Centre That Holds: An Inquiry into the Model of Peace and Protection in T.S. Eliot’s Selected Ariel Poems

Author: Kongkona Dutta, Indian Institute of Technology, India
Email: shailajadutta@gmail.com
Published: July 27, 2020
https://doi.org/10.22492/ijl.9.1.06

Citation: Duta, K. (2020). Centre That Holds: An Inquiry into the Model of Peace and Protection in T.S. Eliot’s Selected Ariel Poems. IAFOR Journal of Literature & Librarianship, 9(1). https://doi.org/10.22492/ijl.9.1.06


Abstract

As a poet, philosopher and social commentator of the 20th century, T.S. Eliot (1888-1965) was interested in organising a social structure based on traditional values. Eliot’s intellectual quest through Indic and Western philosophies more or less ended in 1927, as he openly embraced Anglican Catholicism. From then on, he advocated the Anglican centralities involving tradition, scriptural hermeneutics and reason as the vital ways to synthesize a definite order. Thus, Eliot’s Anglicanism is a distinct manifestation of his Conservative politics.
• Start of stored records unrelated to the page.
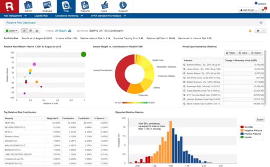This screenshot has height=167, width=270.
Task: Open the Compliance Monitoring menu
Action: [69, 16]
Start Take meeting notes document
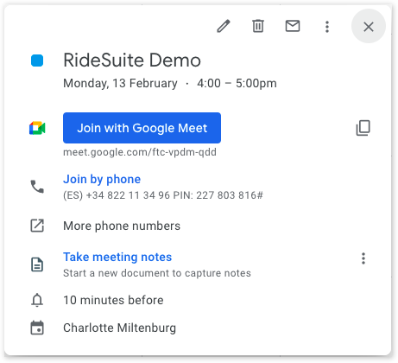 [117, 257]
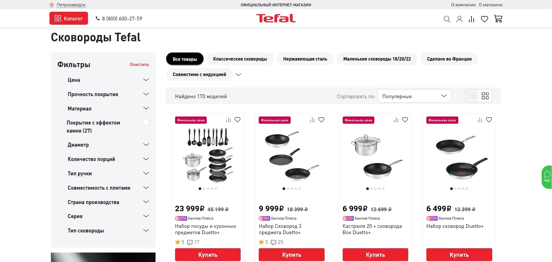The height and width of the screenshot is (262, 552).
Task: Open the user account icon
Action: coord(459,19)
Also, Eliot’s allegiance to the ecclesiastical centres as a means to consolidate the European society is akin to Thomas Hobbes’s (1588-1679) social contract theory of society and state formation. Hobbes’s theory elucidates the role of an absolute Sovereign who commands and controls people’s unruly passion through consent and wilful submission. Hobbes saw the state of nature or pre-governmental stage of mankind as “solitary, poore, nasty, brutish, and short” (Hobbes, 1901, p. 97). Hobbes was determined to prevent anarchy, war and statelessness. Whereas, Eliot focussed on constituting a peaceful and protected federal society by relying upon the authority of Anglo-Catholic tradition. Eliot wrote the Ariel Poems after his conversion to Anglican Catholicism. The paper explores Eliot’s theological persuasions concerning social integration by delineating his selected Ariel Poems. It includes a detailed examination of Eliot’s arrival at the Hobbesian contracterian centres through Anglican politics. This article analyses whether centrality is an indispensable principle for peace, order and protection.